Elapsed Time (ms) | Ops Per Second | |
Method in same class | 1982 | 201,816,347 |
Class in same assembly | 2994 | 133,600,534 |
Class in another assembly (DLL assembly, loaded in calling process) | 2263 | 176,756,518 |
Class loaded from another AppDomain in same process (Serializable) 2 | 1922 | 208,116,545 |
Class loaded into another AppDomain in same process (MarshalByRef) | 59345 | 6,740 |
P-Invoke unmanaged c++ DLL | 14741 | 2,713,520 |
COM Interop - inprocess DLL (STA caller, STA object) | 29622 | 1,350,348 |
COM Interop - inprocess DLL (MTA caller, STA object) | 3294 | 12,143 |
COM Interop - .NET COM+ object (ServicedComponent) library package, transaction disabled | 14220 | 7,032,349 |
COM Interop - .NET COM+ object (ServicedComponent) library package, transaction required | 3404 | 2,938 |
COM Interop - .NET COM+ object (ServicedComponent) 1 server package, transaction disabled | 13549 | 1,476 |
COM Interop - .NET COM+ object (ServicedComponent) server package, transaction required | 10014 | 999 |
Remoting - local server, Serializable, HTTP | 2233 | 179,131,214 |
Remoting - local server, Serializable, TCP | 2233 | 179,131,214 |
Remoting - local server, MarshalByRef, HTTP | 26968 | 148 |
Remoting - local server, MarshalByRef, TCP | 4266 | 938 |
Remoting - remote server, Serializable, HTTP | 3034 | 131,839,156 |
Remoting - remote server, Serializable, TCP | 3084 | 129,701,686 |
Remoting - remote server, MarshalByRef, HTTP | 12728 | 79 |
Remoting - remote server, MarshalByRef, TCP | 4246 | 236 |
1 - When using COM+ package with "server" activation, the results between "transaction required" and "transaction disabled" are very similar. This must be due to the slowest part of the call is the server activation -- not the existence of transaction or not. See the difference between transaction attributes in the library activation setting a couple lines above.

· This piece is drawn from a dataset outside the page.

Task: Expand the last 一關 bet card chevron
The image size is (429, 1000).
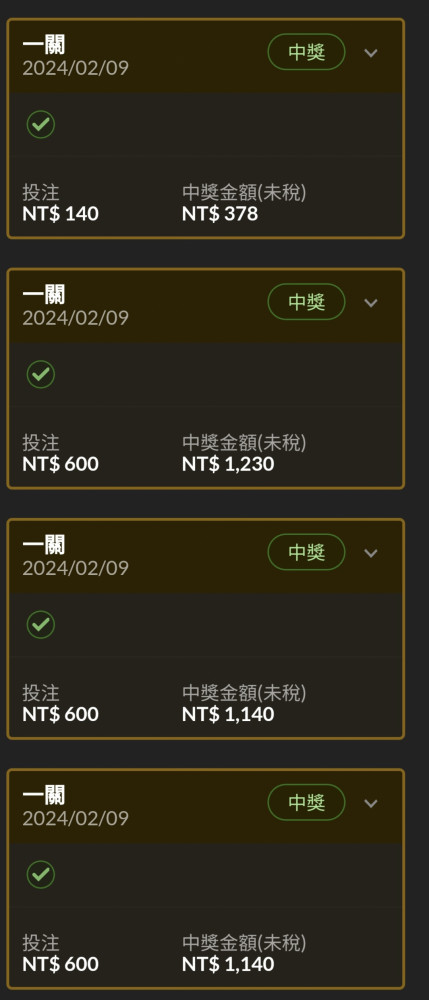Action: tap(371, 803)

2 - Why is this so much faster? Loading a class that is serializable from another AppDomain marshals the object over to the calling AppDomain, and should be the same speed as "local class". There must be something else going on here...
AppDomains
Creating a type in another AppDomain is really very simple - especially in this case where the type is in the currently executing assembly.

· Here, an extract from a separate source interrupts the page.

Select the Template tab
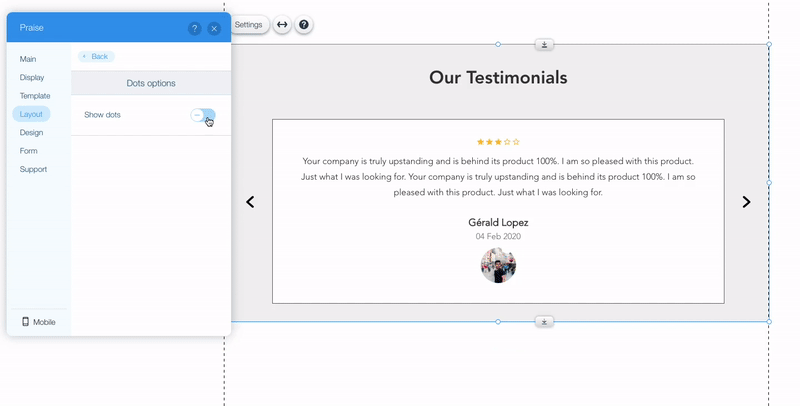800x406 pixels. tap(35, 96)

// they say CreateInstanceAndUnwrap needs fully qualified name,
// but after all the trouble, the "name" only is enough.
// i had trouble cuz the type name needs to be fully qual'd
// too - including the namespace
Assembly ass = Assembly.GetExecutingAssembly();
string sName = ass.FullName; // we dont end up using this after all
AppDomain newDom = AppDomain.CreateDomain( "AdderDomain" );
object o = newDom.CreateInstanceAndUnwrap( "InteropTiming", "InteropTiming.LocalAdder" );
LocalAdder a = (LocalAdder)o;
Machine IP Address
string MyName = Dns.GetHostName();
string MyIP = Dns.GetHostByName(MyName).AddressList[0].ToString();
Didn't see a way to get the IP address without looking up the name in the DNS. Wonder what happens if the name is not in the DNS??
4.01.2002
Debugging COM+ Components
Not really .NET issue, but seems to come up a lot.
MSDN article
VC debugger, set the following:
- startup process = dllhost.exe
- command arguments = /ProcessID:{componentAppID}
ASP.NET and IIS Application Protection
Just a quick note that IIS Application Protection settings in Internet Services Manager do not apply to ASP.NET applications. All ASP.NET pages are serviced through aspnet_wp.exe (which is already a separate process from inetinfo.exe).
Each ASP.NET application gets its own AppDomain in aspnet_wp.exe
(quote from discuss.develop.com)
I'll answer my own question to some extent. In machine.config, there is an undocumented processModel attribute called "comAuthenticationLevel". This attribute seems to set the the Call Authentication Level for aspnet_wp.exe at the machine level.